What is being asked - What is needed is an exact copy of every record below.
----- Supplied material
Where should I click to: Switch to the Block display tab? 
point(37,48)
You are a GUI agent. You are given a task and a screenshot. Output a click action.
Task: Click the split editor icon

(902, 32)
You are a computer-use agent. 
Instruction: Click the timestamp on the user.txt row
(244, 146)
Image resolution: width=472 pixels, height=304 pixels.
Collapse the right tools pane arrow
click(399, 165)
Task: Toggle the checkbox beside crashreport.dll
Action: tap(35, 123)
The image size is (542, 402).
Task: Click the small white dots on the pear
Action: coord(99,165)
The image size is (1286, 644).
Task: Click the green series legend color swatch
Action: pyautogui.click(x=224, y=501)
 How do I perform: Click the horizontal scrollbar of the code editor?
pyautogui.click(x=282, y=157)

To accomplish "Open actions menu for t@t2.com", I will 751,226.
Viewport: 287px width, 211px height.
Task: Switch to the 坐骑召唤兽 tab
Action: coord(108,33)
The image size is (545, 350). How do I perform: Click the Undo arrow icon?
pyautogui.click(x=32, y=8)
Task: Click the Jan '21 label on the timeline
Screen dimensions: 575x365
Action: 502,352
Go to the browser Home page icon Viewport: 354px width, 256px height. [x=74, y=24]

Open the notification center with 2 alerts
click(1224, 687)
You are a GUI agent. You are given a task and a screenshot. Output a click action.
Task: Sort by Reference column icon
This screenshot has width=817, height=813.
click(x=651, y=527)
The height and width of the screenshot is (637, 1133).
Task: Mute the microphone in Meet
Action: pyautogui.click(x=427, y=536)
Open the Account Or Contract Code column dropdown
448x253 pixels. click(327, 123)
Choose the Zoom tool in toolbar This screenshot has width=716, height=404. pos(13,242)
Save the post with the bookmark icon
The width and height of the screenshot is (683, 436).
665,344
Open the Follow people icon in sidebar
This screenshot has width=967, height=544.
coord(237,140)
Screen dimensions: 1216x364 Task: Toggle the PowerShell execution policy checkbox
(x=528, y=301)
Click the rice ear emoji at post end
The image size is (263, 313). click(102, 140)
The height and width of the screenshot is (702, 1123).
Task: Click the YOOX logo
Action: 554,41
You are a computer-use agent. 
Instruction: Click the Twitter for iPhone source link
----------
Exercise result -
Where should I click to: Switch to the Block display tab? 
point(37,48)
You are a GUI agent. You are given a task and a screenshot. Output a click action.
Task: Click the split editor icon

(902, 32)
You are a computer-use agent. 
Instruction: Click the timestamp on the user.txt row
(244, 146)
Image resolution: width=472 pixels, height=304 pixels.
Collapse the right tools pane arrow
click(399, 165)
Task: Toggle the checkbox beside crashreport.dll
Action: tap(35, 123)
The image size is (542, 402).
Task: Click the small white dots on the pear
Action: coord(99,165)
The image size is (1286, 644).
Task: Click the green series legend color swatch
Action: pyautogui.click(x=224, y=501)
 How do I perform: Click the horizontal scrollbar of the code editor?
pyautogui.click(x=282, y=157)

To accomplish "Open actions menu for t@t2.com", I will 751,226.
Viewport: 287px width, 211px height.
Task: Switch to the 坐骑召唤兽 tab
Action: coord(108,33)
The image size is (545, 350). How do I perform: Click the Undo arrow icon?
pyautogui.click(x=32, y=8)
Task: Click the Jan '21 label on the timeline
Screen dimensions: 575x365
Action: 502,352
Go to the browser Home page icon Viewport: 354px width, 256px height. [x=74, y=24]

Open the notification center with 2 alerts
click(1224, 687)
You are a GUI agent. You are given a task and a screenshot. Output a click action.
Task: Sort by Reference column icon
This screenshot has width=817, height=813.
click(x=651, y=527)
The height and width of the screenshot is (637, 1133).
Task: Mute the microphone in Meet
Action: pyautogui.click(x=427, y=536)
Open the Account Or Contract Code column dropdown
448x253 pixels. click(327, 123)
Choose the Zoom tool in toolbar This screenshot has width=716, height=404. pos(13,242)
Save the post with the bookmark icon
The width and height of the screenshot is (683, 436).
665,344
Open the Follow people icon in sidebar
This screenshot has width=967, height=544.
coord(237,140)
Screen dimensions: 1216x364 Task: Toggle the PowerShell execution policy checkbox
(x=528, y=301)
Click the rice ear emoji at post end
The image size is (263, 313). click(102, 140)
The height and width of the screenshot is (702, 1123).
Task: Click the YOOX logo
Action: 554,41
You are a computer-use agent. 
Instruction: Click the Twitter for iPhone source link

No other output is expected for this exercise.